The Coq mailing list

[Brian Aydemir <baydemir AT cis.upenn.edu>]

On Nov 8, 2007, at 1:22 PM, Moez A. Abdel-Gawad wrote:

> In my quest to learn Coq, I started playing with a personal  
> implementation of lambda calculus.

If you are seeking to implement lambda-calculus as is normally done  
"on paper," then it is worth noting that you have not defined capture- 
avoiding substitution.  For example, the following holds:

Lemma subs_can_capture :
  subs "x" (Abs "y" (Var "x")) (Var "y") = (Abs "y" (Var "y")).
Proof. reflexivity. Qed.

I'm not sure if you intended this behavior or not.
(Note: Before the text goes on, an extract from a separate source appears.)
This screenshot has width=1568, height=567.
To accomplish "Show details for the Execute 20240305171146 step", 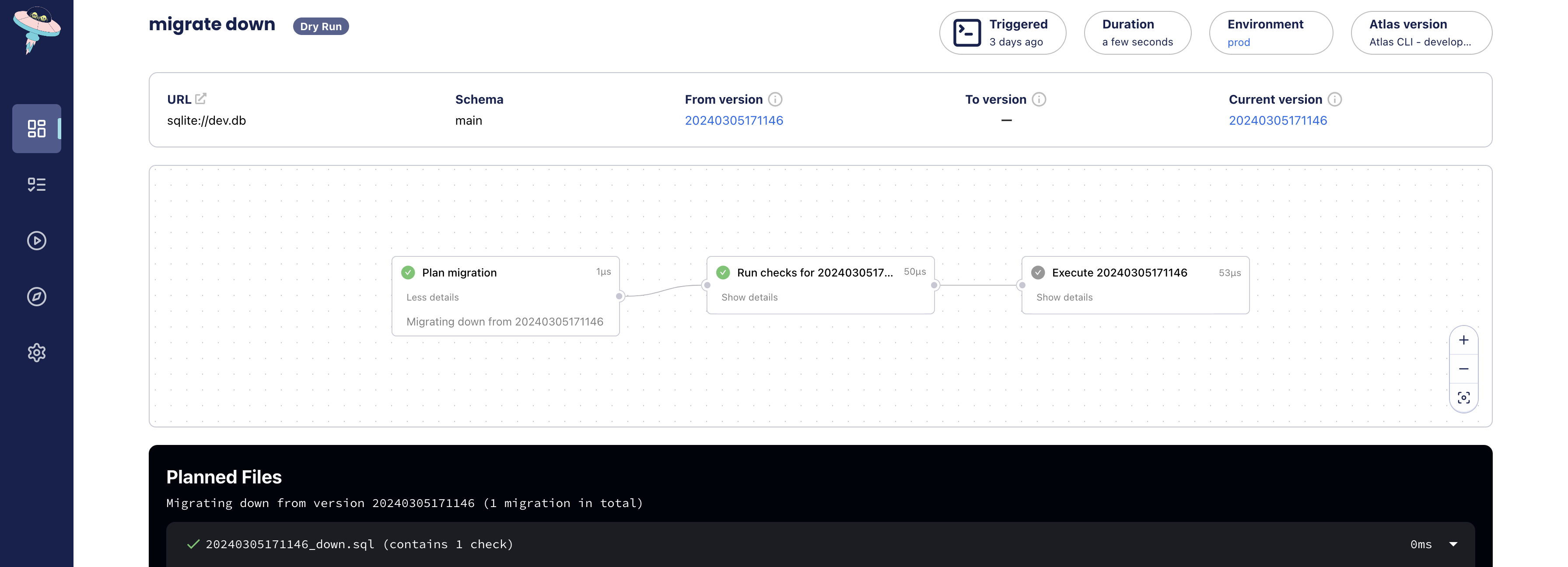I will click(1064, 297).
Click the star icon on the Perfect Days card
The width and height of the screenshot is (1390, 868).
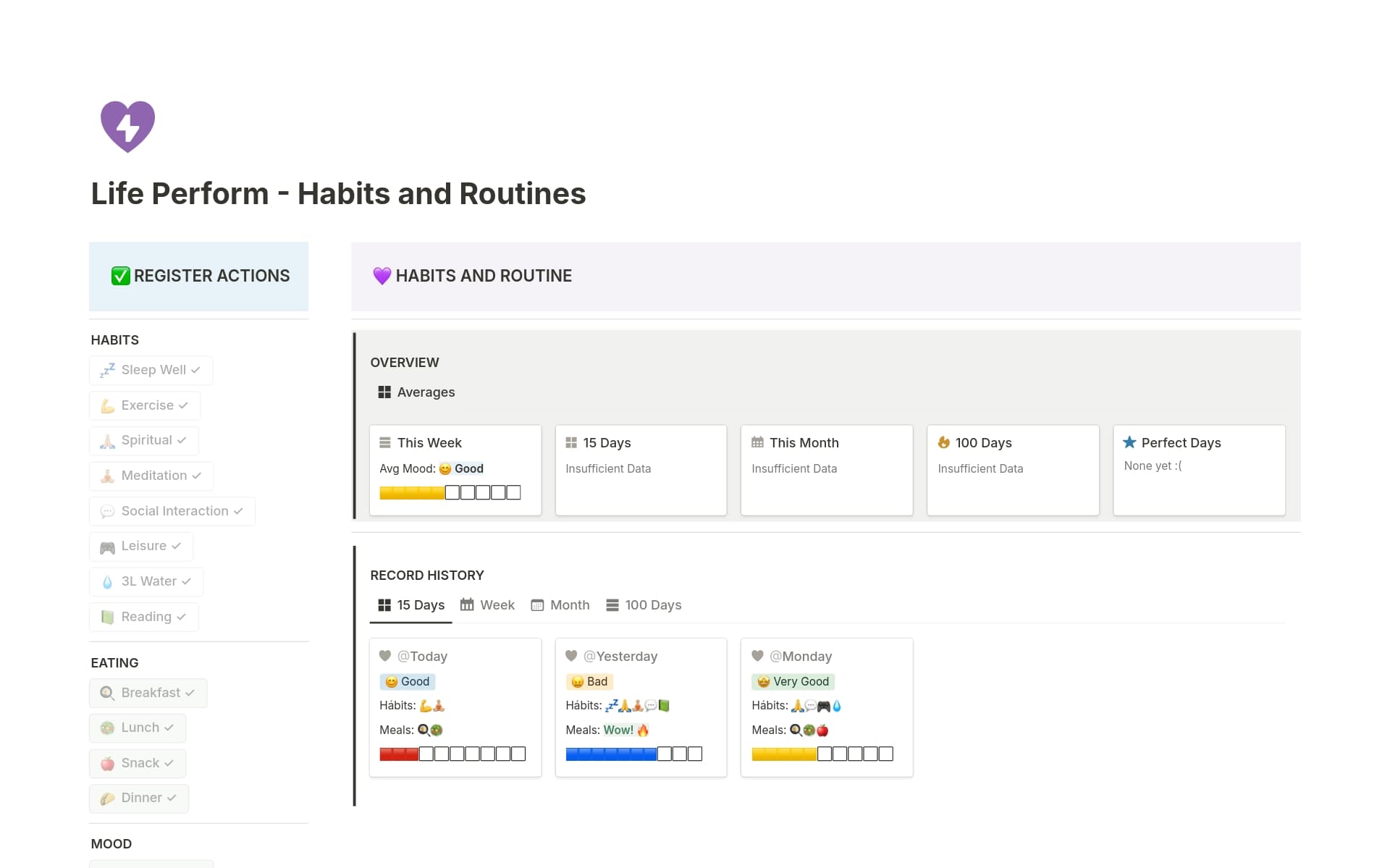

> It was also nice to know that there is an ongoing project that is  
> trying to solve this deficiency (which is a deficiency that exists,  
> it seems to me, in most semi-automated theorem provers in general,  
> not only in Isabelle and Coq).

Representing syntax with binding (e.g., the lambda calculus) and  
working with such representations is a well-known problem that has  
received considerable attention over the past years.  It takes some  
thought and care to be completely formal and correct about statements  
such as "by the Barendregt Variable Convention, we assume that ..."  
and actions such as causally renaming terms to alpha-equivalent  
ones.  For example, if you want to be able to rename an arbitrary  
term to an alpha-equivalent one and treat the two terms as equal,  
then you have to show that any function you apply to that term  
respects alpha-equivalence.

--Brian